Just smell how lavender and coumarin are blended in Moustache though, and you get a snapshot of the approach Flores-Roux took. A concise description of the fragrance can be found here, and I'll include a snippet:

"The opening is a gentle splash of citrusy notes and lavender and it takes a long time to evaporate. The dry down shows the musky animalic and fougère notes of this composition slightly sweetened by honey, amber, tonka beans and vanilla."

That's an excellent description of "vintage" Moustache, although the more recent "Concentree" is by many accounts spot on. If you try the reissue of Moustache in the modern rectangular bottle, you'll encounter a different fragrance altogether. I think the key word from the above description is "gentle." Moustache, like Fougère Royale, incorporates lavender in a manner that doesn't bludgeon you across the nose. The use of citrus and geranium in both FR and Moustache are very similar, and Roudnitska's composition showcases the note under a veritable feast of citrus fruits, mostly lemon and lime. Both fragrances eventually transition to a dry-grassy coumarin effect in their heart accords. The design work that was put into these two is flawless, intended to utilize familiar accords without resorting to predictable note placements, which makes for a more interesting wear of fragrances that should be pretty stuffy and boring. Although Flores-Roux used floral notes in a contemporary fashion, his integration of lavender and coumarin is from a traditional template. Arden's Sandalwood gives further insight into how lavender can be front and center, yet not smell isolated.

To understand Fougère Royale is to understand both traditional and aromatic fougères. The world of Atkinson's Lavender, Mennen Skin Bracer, Silvestre, the original Fougère Royale, Moustache, Sandalwood, Caron Pour un Homme, and Dunhill is connected to the separate world of Azzaro PH, Drakkar Noir, Jazz, Eternity, and Cool Water. The connection points are "bridge scents," fragrances like Pino Silvestre, Loewe for Men, Brut, and Paco Rabanne PH. These "bridges" maintain more traditional elements than their offspring, but also show evolutionary signs of breaking from tradition in their compositions. Only when a full understanding of this historical lineage is achieved can something like Fougère Royale be appreciated in its entirety, because it is truly an olfactory homage to the past and the present.


  1. Bryan,

    I know you're not a Penhaligon's fanboy by any stretch, but...how come no mention of English Fern as a yardstick in comparison to any of the countless fougeres you write about?

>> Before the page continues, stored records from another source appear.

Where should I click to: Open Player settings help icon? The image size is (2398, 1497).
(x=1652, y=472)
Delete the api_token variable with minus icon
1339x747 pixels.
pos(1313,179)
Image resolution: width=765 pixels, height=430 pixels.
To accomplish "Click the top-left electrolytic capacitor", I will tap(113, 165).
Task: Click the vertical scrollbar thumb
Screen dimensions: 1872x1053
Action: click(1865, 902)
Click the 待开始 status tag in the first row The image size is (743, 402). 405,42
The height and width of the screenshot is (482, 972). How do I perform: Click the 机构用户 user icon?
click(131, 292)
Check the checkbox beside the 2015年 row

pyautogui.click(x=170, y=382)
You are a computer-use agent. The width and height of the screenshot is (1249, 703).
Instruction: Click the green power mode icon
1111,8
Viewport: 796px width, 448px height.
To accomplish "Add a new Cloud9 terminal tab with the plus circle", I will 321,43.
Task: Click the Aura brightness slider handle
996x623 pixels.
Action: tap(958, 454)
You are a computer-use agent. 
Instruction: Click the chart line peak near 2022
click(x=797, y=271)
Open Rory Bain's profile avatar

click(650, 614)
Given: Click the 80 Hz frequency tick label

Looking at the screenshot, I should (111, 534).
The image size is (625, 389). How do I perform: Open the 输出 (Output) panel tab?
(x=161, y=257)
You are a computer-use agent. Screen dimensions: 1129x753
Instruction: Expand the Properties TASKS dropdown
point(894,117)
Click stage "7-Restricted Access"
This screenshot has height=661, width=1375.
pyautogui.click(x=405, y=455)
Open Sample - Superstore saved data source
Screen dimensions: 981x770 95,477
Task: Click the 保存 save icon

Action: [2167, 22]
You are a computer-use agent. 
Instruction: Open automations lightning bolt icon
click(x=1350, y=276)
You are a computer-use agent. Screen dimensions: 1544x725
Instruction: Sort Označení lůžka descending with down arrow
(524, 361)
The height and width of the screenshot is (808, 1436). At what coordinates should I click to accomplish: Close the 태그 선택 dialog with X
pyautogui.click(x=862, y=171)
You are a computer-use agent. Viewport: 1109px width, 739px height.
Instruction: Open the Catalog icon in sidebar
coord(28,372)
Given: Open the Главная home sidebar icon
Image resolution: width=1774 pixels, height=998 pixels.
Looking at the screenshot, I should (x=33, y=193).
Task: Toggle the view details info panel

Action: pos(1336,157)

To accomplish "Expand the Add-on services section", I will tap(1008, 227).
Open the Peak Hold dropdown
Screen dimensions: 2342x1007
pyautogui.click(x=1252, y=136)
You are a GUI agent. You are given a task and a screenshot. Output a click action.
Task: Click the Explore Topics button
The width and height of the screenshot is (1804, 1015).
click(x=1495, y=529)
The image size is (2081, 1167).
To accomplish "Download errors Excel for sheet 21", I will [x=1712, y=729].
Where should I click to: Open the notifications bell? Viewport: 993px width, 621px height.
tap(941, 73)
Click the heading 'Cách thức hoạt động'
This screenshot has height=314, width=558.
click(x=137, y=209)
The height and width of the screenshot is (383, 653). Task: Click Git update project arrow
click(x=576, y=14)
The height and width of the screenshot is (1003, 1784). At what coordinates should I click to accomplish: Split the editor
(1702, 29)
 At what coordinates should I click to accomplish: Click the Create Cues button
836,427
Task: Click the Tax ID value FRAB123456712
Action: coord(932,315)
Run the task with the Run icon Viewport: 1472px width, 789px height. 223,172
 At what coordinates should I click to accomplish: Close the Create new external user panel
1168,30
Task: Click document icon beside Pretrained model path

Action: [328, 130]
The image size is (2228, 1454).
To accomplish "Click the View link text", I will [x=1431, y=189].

    1. English Fern has not, in my time at least, presented as a faithful representation of its original formula, and has in many quarters been viewed as another unfortunate casualty of Penhaligon's downscaling approach to perfume, with a cheapening of the formula that few can agree upon. As such I feel it is impossible to truly understand the fragrance in this historical context. However, with more recent fougeres like Sartorial, the dialogue is different. I haven't tried Sartorial yet and am unsure if I ever will. At this stage I'm scaling back on what I sample and own to the point of almost not bothering at all. Thanks for your question.